**INSTRUCTION:**
Count how many of the lines below contain the string "height", treating uppercase and lowercase as different. Reply with the number only.

**MATERIAL SUPPLIED:**
*****
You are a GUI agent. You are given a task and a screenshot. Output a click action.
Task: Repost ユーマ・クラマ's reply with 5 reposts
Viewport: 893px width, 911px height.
*****
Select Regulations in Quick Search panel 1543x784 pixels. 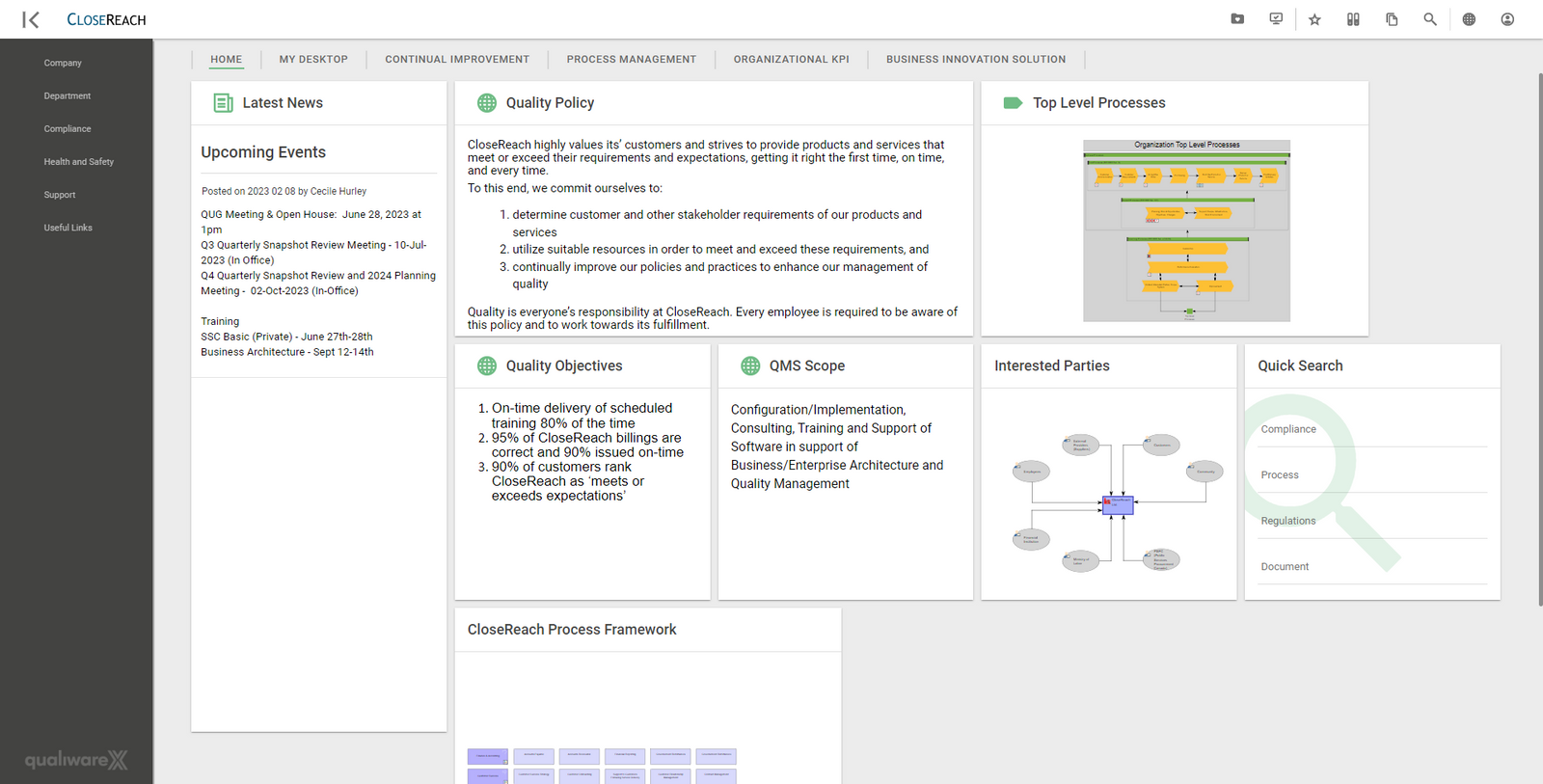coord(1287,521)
*****
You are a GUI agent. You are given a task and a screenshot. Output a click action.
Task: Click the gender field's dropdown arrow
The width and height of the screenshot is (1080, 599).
*****
**RESULT:**
2